I am working on torchvision models which are compiled to cuda and llvm(host) using
relay.build() in python.
I am trying to attach 3 additional arguments to the
void_args block of memory that is passed to
tvm/runtime/cuda_module.cc for each of the kernels.
I have already modified the kernels by compiling them using clang++ with a custom pass from within
tvm_callback_cuda_compile, so the kernels have 3 additional arguments + small block of code added to them by the time the
relay.build() stage finishes.
I’ve figured the next step would be to pass the values of the aruments to these kernels. I’ve added some code that handles that in
GraphRuntime::CreateTVMOp, which in essence push_back’s the values onto
arg_ptr->arg_values.

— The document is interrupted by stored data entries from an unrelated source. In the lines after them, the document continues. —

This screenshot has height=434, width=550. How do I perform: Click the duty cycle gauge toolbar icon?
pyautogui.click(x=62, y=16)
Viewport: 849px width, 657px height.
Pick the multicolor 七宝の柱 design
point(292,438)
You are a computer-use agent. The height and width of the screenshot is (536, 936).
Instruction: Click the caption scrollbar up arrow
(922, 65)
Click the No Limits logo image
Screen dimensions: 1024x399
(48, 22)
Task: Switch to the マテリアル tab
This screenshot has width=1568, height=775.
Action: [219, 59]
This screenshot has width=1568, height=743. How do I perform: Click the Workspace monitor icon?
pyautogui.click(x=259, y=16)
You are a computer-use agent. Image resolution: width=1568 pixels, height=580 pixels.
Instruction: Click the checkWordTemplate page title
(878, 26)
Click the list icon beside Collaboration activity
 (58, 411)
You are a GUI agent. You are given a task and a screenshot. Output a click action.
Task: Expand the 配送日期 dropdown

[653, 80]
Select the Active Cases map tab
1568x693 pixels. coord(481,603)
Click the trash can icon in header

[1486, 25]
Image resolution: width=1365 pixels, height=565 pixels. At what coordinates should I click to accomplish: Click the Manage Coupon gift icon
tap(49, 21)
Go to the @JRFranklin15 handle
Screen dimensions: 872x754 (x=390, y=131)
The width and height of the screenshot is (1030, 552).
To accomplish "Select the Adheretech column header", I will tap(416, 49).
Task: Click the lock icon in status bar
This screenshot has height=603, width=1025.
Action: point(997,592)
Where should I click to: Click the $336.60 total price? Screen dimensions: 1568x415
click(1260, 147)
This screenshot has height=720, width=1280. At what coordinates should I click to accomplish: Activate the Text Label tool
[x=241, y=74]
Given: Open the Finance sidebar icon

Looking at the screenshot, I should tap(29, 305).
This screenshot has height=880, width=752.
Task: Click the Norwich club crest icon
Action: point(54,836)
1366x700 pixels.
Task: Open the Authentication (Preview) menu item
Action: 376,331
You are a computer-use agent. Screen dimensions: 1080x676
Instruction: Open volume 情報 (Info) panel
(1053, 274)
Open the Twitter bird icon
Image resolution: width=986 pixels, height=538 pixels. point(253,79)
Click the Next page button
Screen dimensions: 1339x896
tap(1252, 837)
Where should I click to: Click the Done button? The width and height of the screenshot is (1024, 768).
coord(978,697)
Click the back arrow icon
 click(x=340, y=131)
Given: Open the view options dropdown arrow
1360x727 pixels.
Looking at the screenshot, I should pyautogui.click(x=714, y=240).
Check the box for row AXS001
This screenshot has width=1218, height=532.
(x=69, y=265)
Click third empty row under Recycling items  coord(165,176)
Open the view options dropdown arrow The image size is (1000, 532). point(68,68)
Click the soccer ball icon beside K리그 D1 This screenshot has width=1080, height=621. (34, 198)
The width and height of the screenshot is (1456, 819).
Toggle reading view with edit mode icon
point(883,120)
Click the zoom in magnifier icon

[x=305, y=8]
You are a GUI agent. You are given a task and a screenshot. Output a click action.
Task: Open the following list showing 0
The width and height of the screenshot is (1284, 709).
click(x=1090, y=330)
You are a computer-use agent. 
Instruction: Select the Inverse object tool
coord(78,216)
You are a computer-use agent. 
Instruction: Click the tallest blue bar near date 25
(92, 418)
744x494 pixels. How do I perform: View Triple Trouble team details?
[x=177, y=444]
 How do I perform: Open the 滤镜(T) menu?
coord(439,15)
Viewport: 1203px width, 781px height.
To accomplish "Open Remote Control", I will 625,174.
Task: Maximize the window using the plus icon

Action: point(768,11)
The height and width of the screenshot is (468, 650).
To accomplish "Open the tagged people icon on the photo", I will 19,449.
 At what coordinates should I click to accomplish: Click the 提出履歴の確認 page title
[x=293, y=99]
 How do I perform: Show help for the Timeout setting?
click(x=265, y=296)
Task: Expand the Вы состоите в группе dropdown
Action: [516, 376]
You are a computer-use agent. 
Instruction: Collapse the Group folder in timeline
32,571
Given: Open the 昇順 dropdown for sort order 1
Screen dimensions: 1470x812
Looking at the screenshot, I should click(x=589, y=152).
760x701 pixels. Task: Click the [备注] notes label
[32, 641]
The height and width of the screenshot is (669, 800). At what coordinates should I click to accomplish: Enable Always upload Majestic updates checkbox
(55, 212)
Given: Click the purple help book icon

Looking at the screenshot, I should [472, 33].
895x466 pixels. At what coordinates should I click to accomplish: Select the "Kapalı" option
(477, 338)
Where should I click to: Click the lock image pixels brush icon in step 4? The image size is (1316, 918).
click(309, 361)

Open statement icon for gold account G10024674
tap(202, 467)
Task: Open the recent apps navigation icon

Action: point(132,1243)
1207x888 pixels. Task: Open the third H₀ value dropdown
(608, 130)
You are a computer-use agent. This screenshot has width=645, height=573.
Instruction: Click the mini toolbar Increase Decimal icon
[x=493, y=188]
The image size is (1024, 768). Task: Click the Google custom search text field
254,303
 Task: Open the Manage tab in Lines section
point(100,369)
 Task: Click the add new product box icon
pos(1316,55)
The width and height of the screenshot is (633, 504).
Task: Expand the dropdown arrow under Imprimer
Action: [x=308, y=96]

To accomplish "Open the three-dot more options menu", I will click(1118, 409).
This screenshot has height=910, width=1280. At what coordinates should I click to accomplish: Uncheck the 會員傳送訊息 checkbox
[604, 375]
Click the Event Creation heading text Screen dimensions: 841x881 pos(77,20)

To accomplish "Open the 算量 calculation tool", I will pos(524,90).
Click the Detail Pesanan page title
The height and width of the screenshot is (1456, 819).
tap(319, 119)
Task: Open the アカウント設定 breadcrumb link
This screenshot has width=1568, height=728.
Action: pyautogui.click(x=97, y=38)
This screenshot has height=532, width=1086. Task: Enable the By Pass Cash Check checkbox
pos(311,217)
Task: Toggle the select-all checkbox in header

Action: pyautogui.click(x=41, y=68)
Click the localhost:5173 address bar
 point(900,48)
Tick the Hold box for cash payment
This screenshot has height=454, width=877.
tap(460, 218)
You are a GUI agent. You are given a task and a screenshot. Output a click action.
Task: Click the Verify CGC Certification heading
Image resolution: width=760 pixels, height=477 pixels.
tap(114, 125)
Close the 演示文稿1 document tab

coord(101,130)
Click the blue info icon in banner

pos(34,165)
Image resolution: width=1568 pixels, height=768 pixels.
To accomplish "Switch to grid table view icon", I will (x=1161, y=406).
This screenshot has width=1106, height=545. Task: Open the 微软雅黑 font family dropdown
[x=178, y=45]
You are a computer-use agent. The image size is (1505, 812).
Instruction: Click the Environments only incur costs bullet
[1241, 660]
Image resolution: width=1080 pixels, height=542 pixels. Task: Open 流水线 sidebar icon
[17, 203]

What I didn’t account for is the fact that these kernel launches are first called from within “llvm” host code which configures the launch and passes arguments.
Whenever I try to run the
GraphRuntime ops, I get an assertion error:
TVMError: Check failed: ret == 0 (-1 vs. 0) : Assert fail: (num_args == 4), fused_nn_conv2d_add_nn_relu_3: num_args should be 4, which would make sense as the number of args passed to llvm hostcode for each op is checked in the llvm host code.
My question is: Is there a way to do this without massively modifying the llvm host code generation phase in
llvm_module.cc etc.? Ideally, I’d like to pass some arguments to
GraphRuntime in C++ from within Python and be able to add them to the kernel launches.
I cannot simply append new arguments to
void_args as I don’t know their size for each kernel to rebuild them so that’s kind of out the question.
Any ideas would be greatly appreciated!